Omit all pictures, then retype the data exactly as given.

(Data items)
* * *

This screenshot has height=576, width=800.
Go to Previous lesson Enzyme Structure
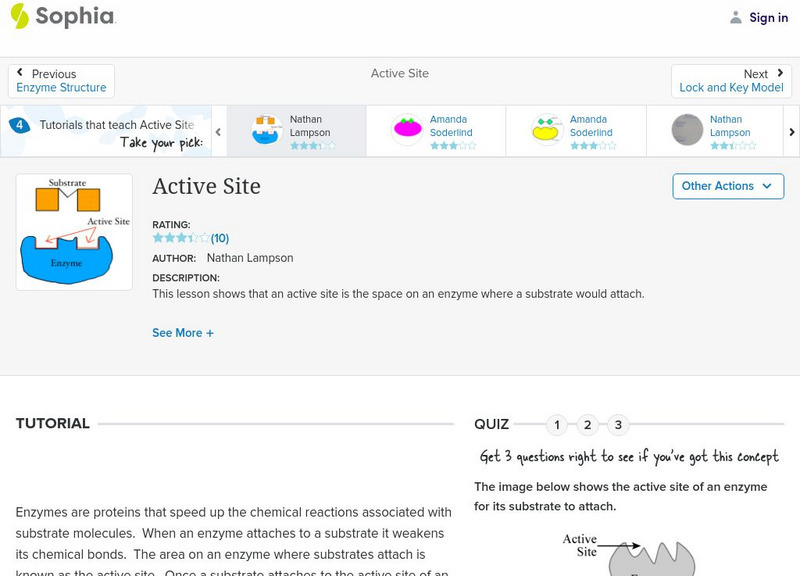61,81
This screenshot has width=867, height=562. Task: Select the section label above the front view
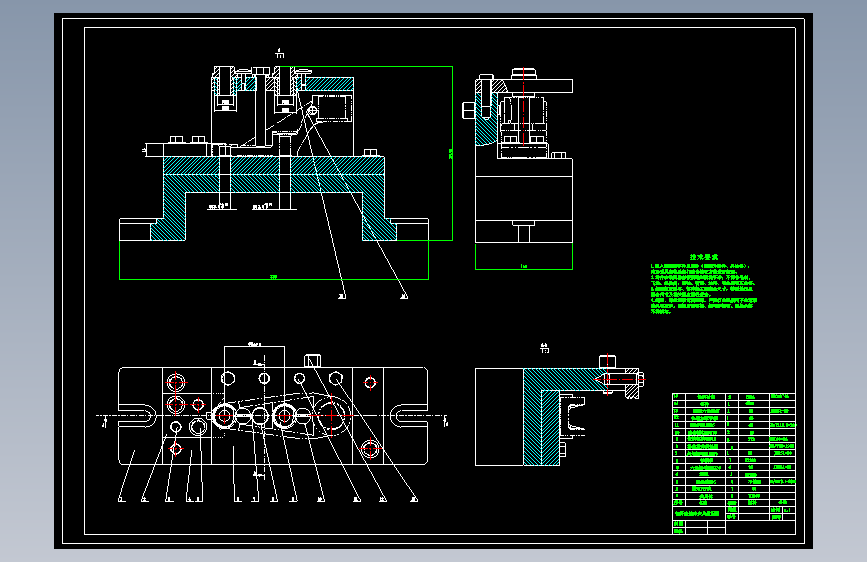280,54
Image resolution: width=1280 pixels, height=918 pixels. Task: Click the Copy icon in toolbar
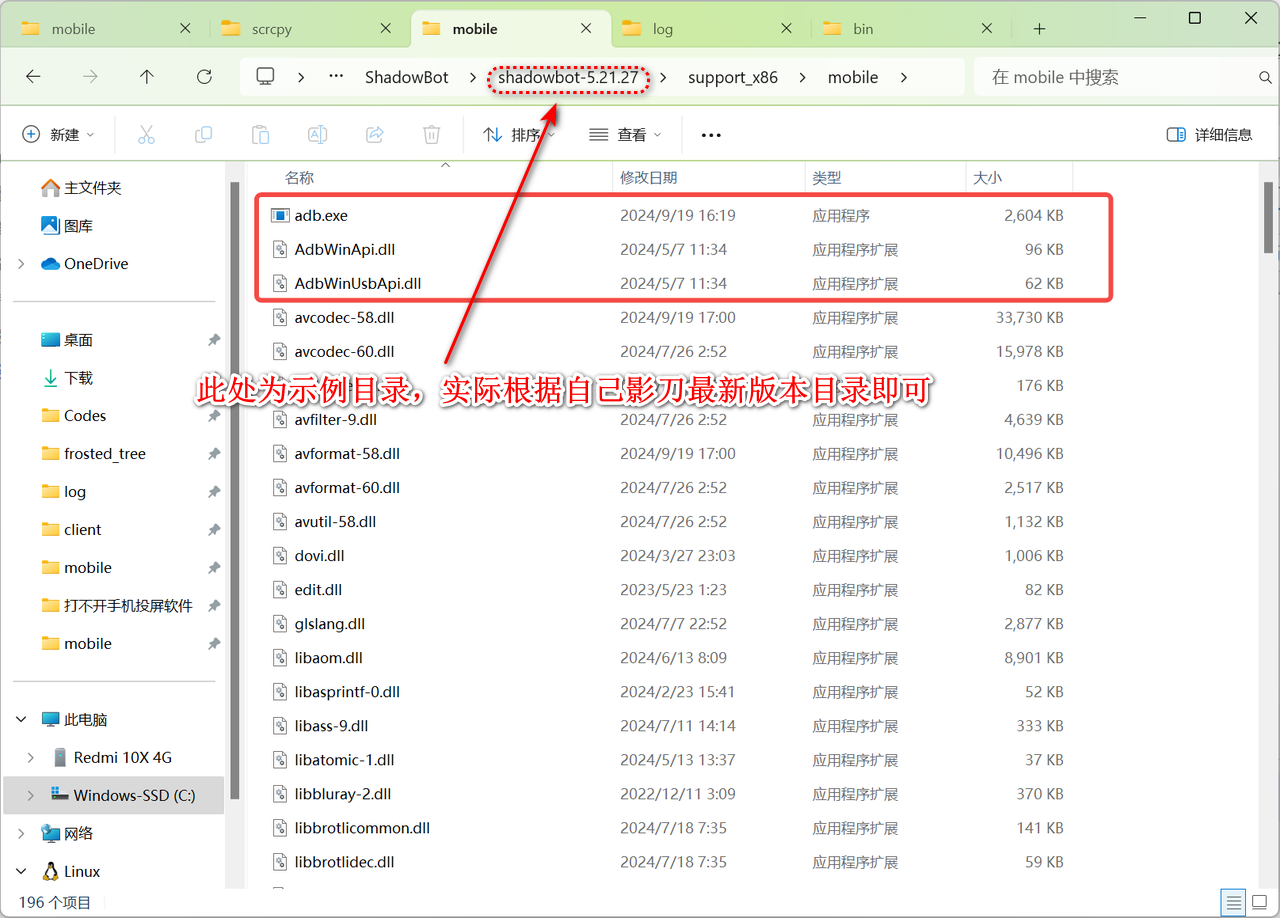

* * *

_Answer section_.
This screenshot has height=576, width=800.
Go to Previous lesson Enzyme Structure
61,81
This screenshot has width=867, height=562. Task: Select the section label above the front view
280,54
Image resolution: width=1280 pixels, height=918 pixels. Task: Click the Copy icon in toolbar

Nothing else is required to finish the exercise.